═══ Recorded information ═══
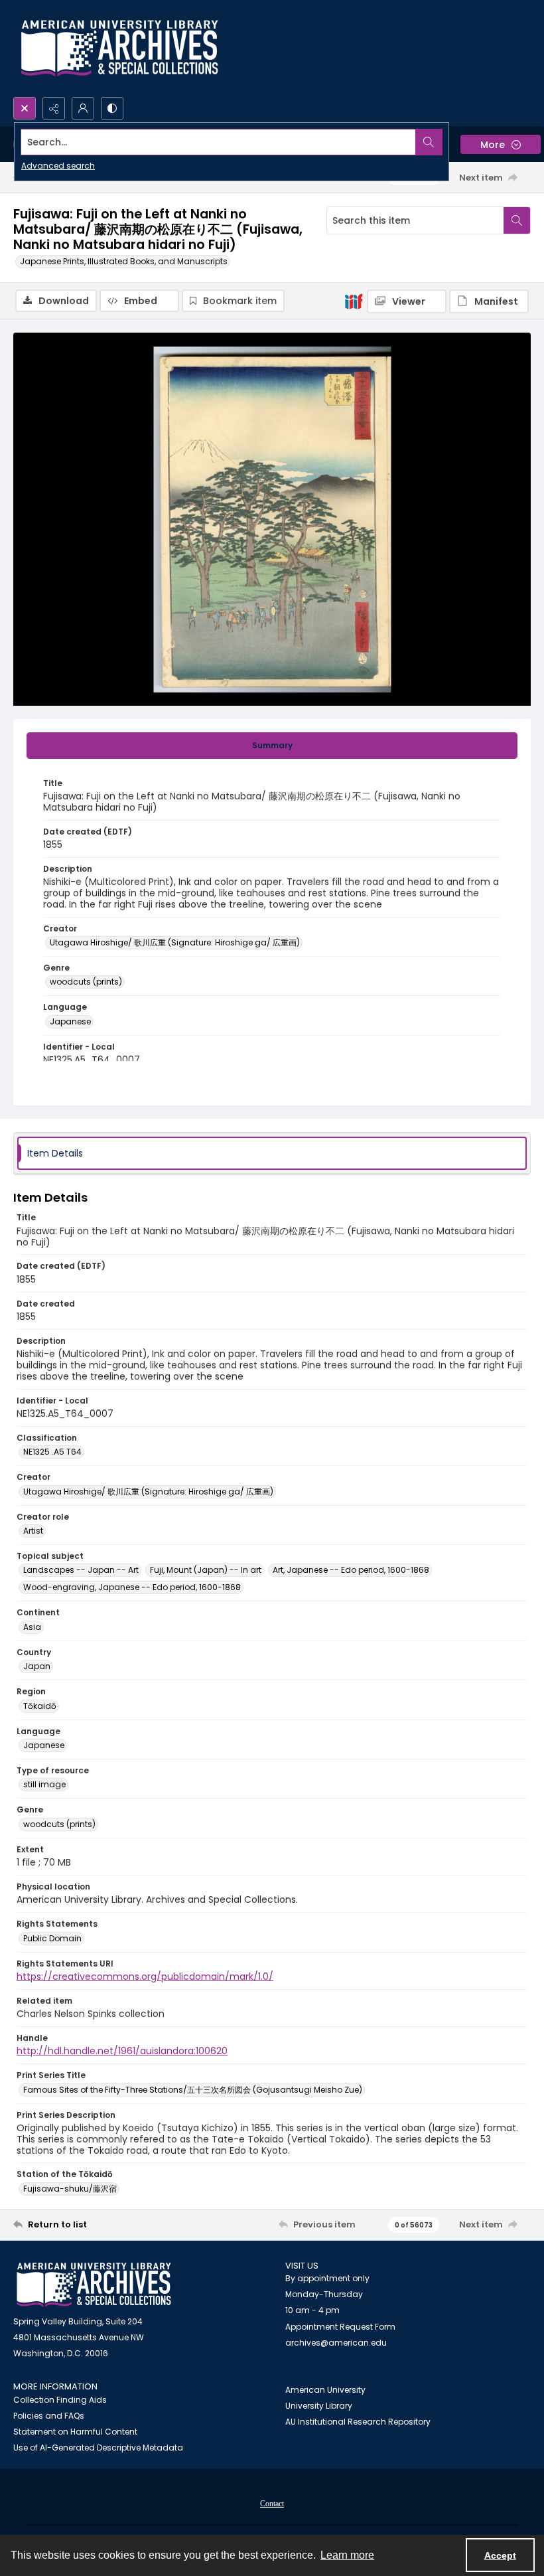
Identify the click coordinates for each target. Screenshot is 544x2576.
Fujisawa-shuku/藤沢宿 (70, 2188)
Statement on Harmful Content (75, 2431)
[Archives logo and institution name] (119, 48)
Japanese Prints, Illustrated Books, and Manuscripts (124, 261)
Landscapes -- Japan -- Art (81, 1569)
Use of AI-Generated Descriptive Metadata (98, 2447)
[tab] (272, 745)
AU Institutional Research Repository (358, 2421)
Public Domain (52, 1938)
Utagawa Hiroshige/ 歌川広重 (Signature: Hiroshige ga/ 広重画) (175, 942)
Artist (33, 1530)
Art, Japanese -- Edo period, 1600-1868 (351, 1569)
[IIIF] (353, 300)
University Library (318, 2405)
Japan (36, 1666)
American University (325, 2389)
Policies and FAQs (48, 2415)
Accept (500, 2555)
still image (44, 1784)
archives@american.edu (336, 2342)
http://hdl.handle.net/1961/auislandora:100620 (122, 2050)
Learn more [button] (347, 2555)
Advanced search (58, 165)
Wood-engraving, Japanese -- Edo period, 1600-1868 (132, 1587)
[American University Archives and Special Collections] (93, 2285)
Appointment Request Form (340, 2326)
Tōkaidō (39, 1706)
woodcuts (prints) (86, 981)
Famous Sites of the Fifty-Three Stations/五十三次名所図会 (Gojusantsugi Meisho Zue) (192, 2089)
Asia (32, 1627)
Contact (272, 2503)
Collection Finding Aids (60, 2399)
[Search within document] (517, 220)
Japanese (70, 1021)
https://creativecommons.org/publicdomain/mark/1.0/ (145, 1976)
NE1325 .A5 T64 (52, 1451)
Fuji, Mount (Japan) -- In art (205, 1569)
═══
Task requirements: Across the records above, return every line that contains the word "period".

Result of this exercise:
Art, Japanese -- Edo period, 1600-1868 (351, 1569)
Wood-engraving, Japanese -- Edo period, 1600-1868 (132, 1587)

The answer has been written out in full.